===== TEXTAUSZUG =====
Die mögliche verfahrensrelevante bzw. wesentliche Änderung der entscheidungsrelevanten Situation des Beschwerdeführers ergibt sich in Bezug auf die Tötung seiner Eltern, seine psychischen Probleme und seine körperlichen Verfassung mit deutlichem Untergewicht. Zu berücksichtigen ist zudem die gegenwärtige Situation im Herkunftsstaat aufgrund der Corona Pandemie (vgl. Berichte der Staatendokumentation des Bundesamtes zur Lage betreffend COVID-19 in Afghanistan bzw. weitere internationalen Quellen zu den aktuellen Auswirkungen der Pandemie in Afghanistan, wonach die Städte Kabul, Herat und Mazar e Sharif am stärksten betroffen seien, hunderttausende Tagelöhner aufgrund des Lockdowns nicht arbeiten könnten und über kein Einkommen verfügen), sodass im Falle einer Rückkehr derzeit nicht ausgeschlossen werden kann, dass der Beschwerdeführer aktuell dort kein Einkommen erwirtschaften könne und auch mit keiner entsprechenden Unterstützung vor Ort gerechnet werden kann.

3.       Rechtliche Beurteilung:

3.1. Zuständigkeit und verfahrensrechtliche Grundlagen:

Gemäß § 6 Bundesverwaltungsgerichtsgesetz (BVwGG), BGBl. I Nr. 10/2013 in der geltenden Fassung entscheidet das Bundesverwaltungsgericht durch Einzelrichter, sofern nicht in Bundes- oder Landesgesetzen die Entscheidung durch Senate vorgesehen ist. Da in den maßgeblichen gesetzlichen Bestimmungen eine Senatszuständigkeit nicht vorgesehen ist, liegt gegenständlich die Zuständigkeit der nach der geltenden Geschäftsverteilung des Bundesverwaltungsgerichts zuständigen Einzelrichterin vor.
=====
(ZU ERLEDIGEN)
Schreib den Textauszug zwischen „3.1. Zuständigkeit und“ und „zuständigen Einzelrichterin vor.“ einschließlich noch einmal ab und tausche dabei „Senate“ gegen „Kammern“ aus.
===== VORLIEGENDE EINTRÄGE =====
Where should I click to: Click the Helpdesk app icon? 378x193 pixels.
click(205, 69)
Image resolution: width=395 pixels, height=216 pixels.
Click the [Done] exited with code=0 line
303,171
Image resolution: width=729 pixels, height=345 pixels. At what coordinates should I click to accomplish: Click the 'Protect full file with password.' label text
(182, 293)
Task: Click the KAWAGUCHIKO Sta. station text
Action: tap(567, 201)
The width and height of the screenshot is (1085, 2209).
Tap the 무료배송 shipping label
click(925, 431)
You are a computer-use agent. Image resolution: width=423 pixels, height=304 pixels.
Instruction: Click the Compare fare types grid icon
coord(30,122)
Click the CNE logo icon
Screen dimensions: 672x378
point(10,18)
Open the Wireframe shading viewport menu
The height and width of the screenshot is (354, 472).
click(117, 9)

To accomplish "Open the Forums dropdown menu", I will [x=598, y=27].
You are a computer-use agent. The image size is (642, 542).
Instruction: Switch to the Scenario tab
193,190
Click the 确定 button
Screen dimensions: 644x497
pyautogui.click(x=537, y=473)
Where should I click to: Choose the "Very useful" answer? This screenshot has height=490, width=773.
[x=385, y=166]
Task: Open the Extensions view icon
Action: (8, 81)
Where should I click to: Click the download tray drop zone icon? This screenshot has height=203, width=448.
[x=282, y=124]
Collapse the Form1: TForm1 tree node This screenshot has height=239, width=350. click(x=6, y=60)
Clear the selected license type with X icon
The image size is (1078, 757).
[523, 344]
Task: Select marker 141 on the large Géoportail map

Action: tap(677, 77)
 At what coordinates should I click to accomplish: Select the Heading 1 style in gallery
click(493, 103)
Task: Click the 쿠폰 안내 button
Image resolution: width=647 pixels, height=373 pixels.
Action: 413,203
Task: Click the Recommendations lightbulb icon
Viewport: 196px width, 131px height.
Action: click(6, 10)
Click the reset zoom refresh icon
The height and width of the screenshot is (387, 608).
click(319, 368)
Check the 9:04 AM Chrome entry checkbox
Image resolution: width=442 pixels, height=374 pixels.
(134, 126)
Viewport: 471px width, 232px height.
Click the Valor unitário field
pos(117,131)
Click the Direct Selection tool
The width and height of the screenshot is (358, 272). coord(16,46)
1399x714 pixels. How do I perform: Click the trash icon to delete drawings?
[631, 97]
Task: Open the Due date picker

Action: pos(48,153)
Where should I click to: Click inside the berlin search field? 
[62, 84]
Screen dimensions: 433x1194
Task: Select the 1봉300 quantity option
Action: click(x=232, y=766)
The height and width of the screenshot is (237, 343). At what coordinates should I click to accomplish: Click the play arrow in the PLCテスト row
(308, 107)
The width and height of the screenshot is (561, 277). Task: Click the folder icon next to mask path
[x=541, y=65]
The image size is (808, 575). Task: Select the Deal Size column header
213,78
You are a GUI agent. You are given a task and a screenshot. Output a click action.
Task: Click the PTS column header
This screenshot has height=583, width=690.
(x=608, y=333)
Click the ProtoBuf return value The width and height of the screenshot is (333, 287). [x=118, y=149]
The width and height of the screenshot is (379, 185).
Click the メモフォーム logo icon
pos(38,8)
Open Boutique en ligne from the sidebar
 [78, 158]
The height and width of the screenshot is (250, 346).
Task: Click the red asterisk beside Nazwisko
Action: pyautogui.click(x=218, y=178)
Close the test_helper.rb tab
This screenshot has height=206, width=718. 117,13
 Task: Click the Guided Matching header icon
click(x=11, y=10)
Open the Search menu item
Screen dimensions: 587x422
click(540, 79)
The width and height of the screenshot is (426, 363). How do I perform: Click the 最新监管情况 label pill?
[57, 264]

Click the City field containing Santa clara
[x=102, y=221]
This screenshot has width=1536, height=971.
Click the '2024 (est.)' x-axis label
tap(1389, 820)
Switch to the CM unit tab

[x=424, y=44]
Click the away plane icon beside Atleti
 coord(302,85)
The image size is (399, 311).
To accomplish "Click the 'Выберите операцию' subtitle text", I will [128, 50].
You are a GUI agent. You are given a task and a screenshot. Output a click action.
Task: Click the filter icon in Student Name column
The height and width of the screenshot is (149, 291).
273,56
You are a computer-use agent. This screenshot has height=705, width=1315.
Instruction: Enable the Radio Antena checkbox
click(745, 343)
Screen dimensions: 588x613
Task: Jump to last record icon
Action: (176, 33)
=====
(ERGEBNIS UNTEN)
3.1. Zuständigkeit und verfahrensrechtliche Grundlagen:

Gemäß § 6 Bundesverwaltungsgerichtsgesetz (BVwGG), BGBl. I Nr. 10/2013 in der geltenden Fassung entscheidet das Bundesverwaltungsgericht durch Einzelrichter, sofern nicht in Bundes- oder Landesgesetzen die Entscheidung durch Kammern vorgesehen ist. Da in den maßgeblichen gesetzlichen Bestimmungen eine Senatszuständigkeit nicht vorgesehen ist, liegt gegenständlich die Zuständigkeit der nach der geltenden Geschäftsverteilung des Bundesverwaltungsgerichts zuständigen Einzelrichterin vor.